Microindentation reveals softening of the equatorial and anterior sclera during early myopia development in tree shrew eyes.

Myopia has reached epidemic levels worldwide and significantly increases the risk for blinding diseases such as glaucoma, making it a pressing global health concern. Myopia is commonly associated with biomechanical weakening and remodeling of the sclera, resulting in an excessively elongated eye relative to its optical system. The exact regions of scleral remodeling and tissue softening remain unclear. The purpose of this study was to establish a microindentation testing approach for spatial mapping of scleral stiffness and localization of softened regions. Microindentation tests were performed across entire flat-mounted scleral samples obtained from juvenile tree shrews with either normal visual experience or four days of monocular -5 D lens treatment to induce myopia in one eye, whereas the other eye served as control. Inverse finite element analyses were performed to estimate the apparent modulus at each indentation location, while accounting for large deformations. The generated stiffness maps revealed that scleral stiffness increased with distance from the posterior pole. Compared to normal and control eyes, scleral stiffness was significantly reduced in myopic eyes at the equatorial and anterior scleral regions, but not at the posterior pole. This result was surprising because the posterior pole has previously been regarded as the primary site of scleral remodeling and biomechanical weakening in myopia.

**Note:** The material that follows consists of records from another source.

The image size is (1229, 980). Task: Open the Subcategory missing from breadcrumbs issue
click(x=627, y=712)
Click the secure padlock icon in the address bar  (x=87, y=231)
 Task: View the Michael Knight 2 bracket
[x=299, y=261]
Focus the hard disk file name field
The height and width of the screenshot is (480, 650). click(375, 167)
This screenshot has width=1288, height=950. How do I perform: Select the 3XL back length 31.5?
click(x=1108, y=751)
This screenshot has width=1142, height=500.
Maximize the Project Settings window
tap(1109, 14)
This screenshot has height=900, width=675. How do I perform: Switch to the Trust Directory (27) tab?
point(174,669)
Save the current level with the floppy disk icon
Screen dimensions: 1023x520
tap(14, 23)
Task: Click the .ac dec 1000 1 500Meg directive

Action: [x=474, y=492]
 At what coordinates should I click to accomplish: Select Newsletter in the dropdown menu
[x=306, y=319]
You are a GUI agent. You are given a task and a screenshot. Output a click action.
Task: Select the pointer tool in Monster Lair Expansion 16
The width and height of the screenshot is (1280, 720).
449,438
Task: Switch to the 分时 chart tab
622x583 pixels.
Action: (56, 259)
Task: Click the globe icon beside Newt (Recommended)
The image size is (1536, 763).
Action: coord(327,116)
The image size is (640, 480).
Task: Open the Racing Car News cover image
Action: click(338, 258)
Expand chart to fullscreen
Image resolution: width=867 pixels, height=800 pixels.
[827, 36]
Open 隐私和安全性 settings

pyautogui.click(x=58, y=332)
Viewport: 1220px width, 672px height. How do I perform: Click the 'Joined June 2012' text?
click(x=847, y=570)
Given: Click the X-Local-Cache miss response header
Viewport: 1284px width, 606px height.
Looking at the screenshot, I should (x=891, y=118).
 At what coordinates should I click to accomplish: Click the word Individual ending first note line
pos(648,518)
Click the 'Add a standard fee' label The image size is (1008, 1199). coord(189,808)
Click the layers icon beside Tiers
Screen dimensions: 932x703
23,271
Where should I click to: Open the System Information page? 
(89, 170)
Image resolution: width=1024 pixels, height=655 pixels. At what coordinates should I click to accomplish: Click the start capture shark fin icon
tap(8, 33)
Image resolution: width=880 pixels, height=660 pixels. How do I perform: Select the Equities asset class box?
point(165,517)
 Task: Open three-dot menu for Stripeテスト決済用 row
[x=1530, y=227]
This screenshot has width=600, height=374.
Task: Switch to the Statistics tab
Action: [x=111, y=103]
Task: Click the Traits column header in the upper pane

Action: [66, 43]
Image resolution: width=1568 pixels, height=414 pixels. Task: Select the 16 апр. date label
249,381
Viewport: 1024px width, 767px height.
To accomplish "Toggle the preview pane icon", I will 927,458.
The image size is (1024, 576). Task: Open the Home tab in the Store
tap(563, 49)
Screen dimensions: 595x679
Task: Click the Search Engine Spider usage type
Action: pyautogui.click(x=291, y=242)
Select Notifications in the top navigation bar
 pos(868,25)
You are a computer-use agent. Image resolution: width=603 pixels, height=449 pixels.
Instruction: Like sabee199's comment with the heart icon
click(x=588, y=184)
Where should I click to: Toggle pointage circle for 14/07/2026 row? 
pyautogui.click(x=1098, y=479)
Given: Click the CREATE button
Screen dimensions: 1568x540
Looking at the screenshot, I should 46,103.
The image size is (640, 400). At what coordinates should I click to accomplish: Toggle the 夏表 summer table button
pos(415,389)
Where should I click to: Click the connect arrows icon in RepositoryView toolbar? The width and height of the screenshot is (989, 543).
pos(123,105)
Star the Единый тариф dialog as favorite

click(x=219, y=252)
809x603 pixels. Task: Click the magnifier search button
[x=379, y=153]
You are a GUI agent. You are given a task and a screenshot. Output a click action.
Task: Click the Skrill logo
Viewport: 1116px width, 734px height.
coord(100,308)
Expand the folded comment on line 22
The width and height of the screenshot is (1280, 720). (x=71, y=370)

Regions that exhibited significant changes in stiffness were also identified as the thinnest scleral regions, suggesting that scleral softening in myopia begins in regions that are most vulnerable to excessive stretching. It remains unclear whether scleral softening at the equatorial and anterior regions during early stages of myopia development is a precursor of biomechanical weakening of the sclera as myopia progresses. This study introduces an indentation-based approach to map scleral stiffness across the entire sclera of tree shrew eyes thus providing higher spatial resolution compared to previous work. This novel approach provides insights into how and where myopic changes may begin, highlighting potential targets for early interventions, such as scleral crosslinking, at structurally vulnerable regions.